• [Exercise description]: The data should be duplicated exactly, with every word kept as it is.

• [Provided information]:
-- Opening Marker --

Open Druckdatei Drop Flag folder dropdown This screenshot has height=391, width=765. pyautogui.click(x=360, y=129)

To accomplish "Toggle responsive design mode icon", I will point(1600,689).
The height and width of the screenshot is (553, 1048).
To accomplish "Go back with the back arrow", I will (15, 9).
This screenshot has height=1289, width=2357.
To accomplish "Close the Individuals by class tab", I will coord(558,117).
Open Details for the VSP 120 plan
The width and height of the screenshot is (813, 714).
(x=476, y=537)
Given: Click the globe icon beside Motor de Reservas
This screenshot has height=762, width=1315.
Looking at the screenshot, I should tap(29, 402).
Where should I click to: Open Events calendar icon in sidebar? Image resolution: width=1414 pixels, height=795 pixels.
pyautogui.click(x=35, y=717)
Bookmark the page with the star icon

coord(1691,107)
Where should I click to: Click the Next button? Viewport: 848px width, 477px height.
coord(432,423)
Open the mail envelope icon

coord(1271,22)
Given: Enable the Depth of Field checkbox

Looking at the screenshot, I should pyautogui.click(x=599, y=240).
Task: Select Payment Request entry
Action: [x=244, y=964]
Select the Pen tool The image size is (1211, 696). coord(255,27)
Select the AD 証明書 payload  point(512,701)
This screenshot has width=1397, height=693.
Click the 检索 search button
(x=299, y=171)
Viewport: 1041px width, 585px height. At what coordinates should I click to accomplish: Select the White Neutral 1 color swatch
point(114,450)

-- Closing Marker --

• [Answer to this problem]:
Open Druckdatei Drop Flag folder dropdown This screenshot has height=391, width=765. pyautogui.click(x=360, y=129)

To accomplish "Toggle responsive design mode icon", I will point(1600,689).
The height and width of the screenshot is (553, 1048).
To accomplish "Go back with the back arrow", I will (15, 9).
This screenshot has height=1289, width=2357.
To accomplish "Close the Individuals by class tab", I will coord(558,117).
Open Details for the VSP 120 plan
The width and height of the screenshot is (813, 714).
(x=476, y=537)
Given: Click the globe icon beside Motor de Reservas
This screenshot has height=762, width=1315.
Looking at the screenshot, I should tap(29, 402).
Where should I click to: Open Events calendar icon in sidebar? Image resolution: width=1414 pixels, height=795 pixels.
pyautogui.click(x=35, y=717)
Bookmark the page with the star icon

coord(1691,107)
Where should I click to: Click the Next button? Viewport: 848px width, 477px height.
coord(432,423)
Open the mail envelope icon

coord(1271,22)
Given: Enable the Depth of Field checkbox

Looking at the screenshot, I should pyautogui.click(x=599, y=240).
Task: Select Payment Request entry
Action: [x=244, y=964]
Select the Pen tool The image size is (1211, 696). coord(255,27)
Select the AD 証明書 payload  point(512,701)
This screenshot has width=1397, height=693.
Click the 检索 search button
(x=299, y=171)
Viewport: 1041px width, 585px height. At what coordinates should I click to accomplish: Select the White Neutral 1 color swatch
point(114,450)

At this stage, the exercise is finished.